In 1998, PR flak Ken Hooper helped shopping centre giant Westfield prevent a rival development by setting up an “astro-turf” front group, North Strathfield Resident Action Group, or NSRAG. The Daily Telegraph aired the scandal in 2000, when Hooper said he “ensured Westfield it could rely on Mr [Adam] Pooley to keep Westfield's name out of ‘these dealings’”.

Pooley was used to run the Sydney Independent Retailers Group, which provided condemnation of further large development in Sydney which would disrupt “the existing retail hierarchy”, according to a statement quoted in the press in August 1998.

A transcript of the Nine Network’s Sunday program’s coverage of the debacle is available online.

In July 2004, Westfield paid the frustrated developer, Kirela, $3.5 million to settle out of court, reports The Sydney Morning Herald. Online database Factiva contains only two pieces on the events of 1998.

The Orange Grove scandal brings up over 1600 articles in Factiva.

But another article links Hooper Communications and Westfield. It reveals that an employee of the PR company, James Photios, infiltrated an action group opposed to Westfield’s Bondi Junction redevelopment, Battlers for Bondi.

These and other (many, many other) stories in Bob Burton’s enthralling Inside Spin: The Dark Underbelly of the PR Industry (2007) chronicle deals, crimes and misdemeanours perpetrated by an unregulated Australian PR industry.

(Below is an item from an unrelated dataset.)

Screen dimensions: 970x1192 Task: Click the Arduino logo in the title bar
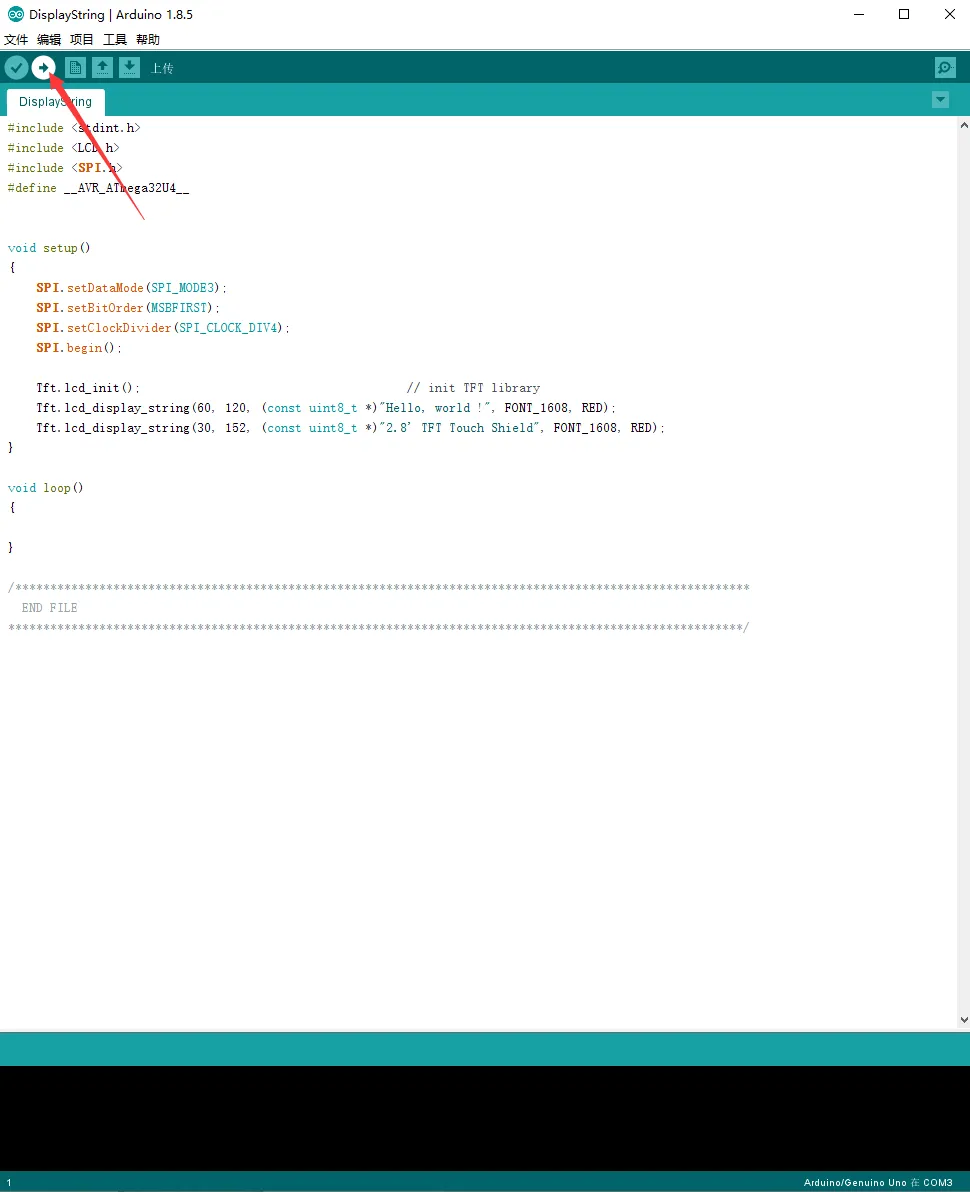[x=15, y=14]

By the end, Burton is calling for closer regulation. Currently, the peak body, the Public Relations Institute of Australia, he says, has a code of ethics but it only “obliquely hints at the benefits of transparency”.

Further, it “certainly doesn’t require companies to reveal their client list. In the absence of this information, it is rare that a member of the public will ever know who was behind what campaign.”

Partly, he blames journalists who, he says, have less time for investigative reporting and, as a result, rely on feeds (sometimes literally) from PR firms employed by wealthy companies and other organisations. Electronic ‘stories’ are frequently aired with a cursory ‘head shot’ of a reporter in the field. The bulk of the story, he shows, is provided as a video news release (VNR).

Burton also takes aim at corporate-sponsored prizes for journalists who, he says, “having volunteered to participate in them … are unlikely to write critically about them (the companies, who include drug manufacturers, among others).”

The book should be read by every media student. It contains a litany of unethical actions that, cumulatively, show an industry policing itself (badly) and afraid of litigation. The money is copious.

2 comments:

Anonymous said...

Is Ken Hooper a flack or a hack? With a little bit of digging I can work out that his qualifications to communicate are that he was a tabliod journo. Did anyone think to take his unethical behaviour to the PR professional body to prosecute his unethical behaviour - is he even a member?

Journos who talk in 30 second grabs and who take cash for comment with impunity should never be employed to run complex communication campaigns.

I will be interested to read this book to see how many examples of this Jouralist written "expose" of PR are actually journalists who are not qualified PR professionals and who are bring the PR industry into disrepute.

In the effort of transperancy - I am a member of the PRIA.

Anonymous said...

Bob Burton’s obsession with the Public Relations Institute of Australia’s Code of Ethics reminds us how difficult it can be to hold individuals to account in our modern litigious society.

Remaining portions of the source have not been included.